## PROBLEMS TO SOLVE
1) Using the article on Hyundai and Kia sales, say whether each statement agrees with it: (a) Kia Motors America's January sales rose 11.4 percent; (b) American Honda Motor's sales volume grew during the same period; (c) Hyundai Motor's stock price peaked on Jan. 11. Answer yes or no for each, and quote the words from the article that settle it.
2) Resume the article on Hyundai and Kia sales, picking up right after its final sentence about SsangYong Motor.

## SELECTED PASSAGE
══════════════════════════════
Hyundai Motor’s US subsidiary sold 46,208 vehicles in the US market in January, up 4.7 percent from a year earlier. Kia Motors America marked double-digit growth during the same period, up 11.4 percent to 44,965 units.

In combined sales, Hyundai and Kia beat out their Japanese rivals, including American Honda Motor, which contracted 9.2 percent in sales volume during the same period.

Logging the steepest growth was the group’s high-end independent brand Genesis, which saw its January sales expand 101.1 percent on-year on the back of its newly rolled out sedan G80 and SUV GV80.

Another bullish factor for the Korean auto group is the escalating speculation on its potential partnership with the US IT giant Apple to create a new type of self-driving electric vehicle in the “Apple Car.”

Both Hyundai Motor and Kia have repeatedly said “nothing has been decided” on the issue, guarding against excessive market anticipation.

And as a number of top executives dumped shares to realize profits, there is skepticism about the plausibility of the deal. According to recent filings by the Financial Supervisory Service, 11 executives at Hyundai Motor sold shares worth 602 million won ($538,000) in January, realizing the revenues of the sudden stock appreciation.

But the market outlook remained rosy for the auto group.

US broadcaster CNBC reported Wednesday that Apple is “close to finalizing a deal with Hyundai-Kia” to manufacture an Apple-branded autonomous electric vehicle at the Kia assembly plant in Georgia.

While acknowledging that the deal is still subject to change, including a change of the automaker in charge, the US report added that Hyundai Motor Group Chairman Chung Euisun has a strong commitment to future mobility, taking the lead in the ongoing talks.

Hyundai Motor’s stock price per unit stood at 245,500 won as of 2 p.m. Thursday, bringing the company’s market capitalization to 52.46 trillion won.

The stock price peaked at 295,257 won on Jan. 11, following initial reports on the Hyundai-Apple partnership, soaring some 47 percent from 200,819 won on the first trading day of this year.

Regardless of its progress with Apple, the auto group is set to roll out a number of major new car models this year, including electric vehicles built on its own exclusive electric vehicle platform. Making a start will be the Ioniq 5, Hyundai Motor’s new electric vehicle, which is expected to hit the market within the first quarter.

Marking a clear contrast from Hyundai Motor Group was SsangYong Motor, the cash-strapped arm of Indian automaker Mahindra & Mahindra.
══════════════════════════════
## Stored items
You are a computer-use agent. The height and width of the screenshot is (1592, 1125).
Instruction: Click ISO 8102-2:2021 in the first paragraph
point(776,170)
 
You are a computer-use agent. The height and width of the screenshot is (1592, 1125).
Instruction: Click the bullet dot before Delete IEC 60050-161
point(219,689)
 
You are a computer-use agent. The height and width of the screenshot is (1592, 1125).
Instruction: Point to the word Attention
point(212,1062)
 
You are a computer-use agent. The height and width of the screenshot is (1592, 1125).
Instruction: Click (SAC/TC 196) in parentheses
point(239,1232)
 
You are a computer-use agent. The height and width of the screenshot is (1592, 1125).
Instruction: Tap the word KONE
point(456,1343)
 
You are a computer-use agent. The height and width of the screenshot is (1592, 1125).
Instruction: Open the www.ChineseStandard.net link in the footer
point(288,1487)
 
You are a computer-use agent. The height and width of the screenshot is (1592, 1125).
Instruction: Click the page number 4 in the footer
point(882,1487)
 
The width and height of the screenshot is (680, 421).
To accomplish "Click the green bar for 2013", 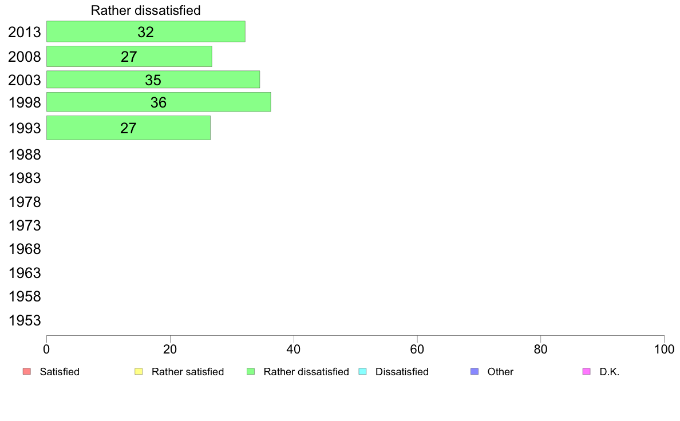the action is coord(146,31).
══════════════════════════════
## SET OF ANSWERS
1)
(a) Yes: "up 11.4 percent to 44,965 units"
(b) No: "contracted 9.2 percent in sales volume during the same period"
(c) Yes: "The stock price peaked at 295,257 won on Jan. 11"

2)
The company’s main creditor, Korea Development Bank, on Tuesday refused to inject additional funds without a tangible rehabilitation plan. The carmaker also had to temporarily shut down its main manufacturing site in Pyeongtaek, Gyeonggi Province, this week, from Wednesday to Friday, due to a liquidity shortage and consequent lack of necessary auto parts.

“We shall lay the foundation for management recovery by carrying out the prepackaged plan without setback,” the company said in a release Thursday, in an attempt to dispel mounting concerns on bankruptcy.

Doubtful of the company’s stance, some 250 suppliers and subcontractors requested the government provide immediate fiscal support, saying that SsangYong Motor had been delinquent on payments for around four months. As a number of key parts suppliers announced a boycott, the financial vicious circle was aggravated for the troubled carmaker.

In December last year, the ailing auto company had filed for bankruptcy, as well as an autonomous restructuring support program, seeking an alternative solution in the meanwhile.

California-based car retailer HAAH Automotive Holdings had risen as a likely buyer, but the given talks remained stalled for weeks, boosting skepticism on the future of the Korean carmaker.

For Renault Samsung Motors, the key hurdle is its labor union’s ongoing strike, which came in protest of the company’s recent offer of a voluntary retirement program.

In a vote held Monday and Tuesday, Renault Samsung workers voted for an industrial action to demand a revised wage offer from the company and defend against its restructuring plan.

The heightened management-labor tension came as the company reported an operating loss for the first time in eight years in 2020, with sales dropping 35 percent on-year.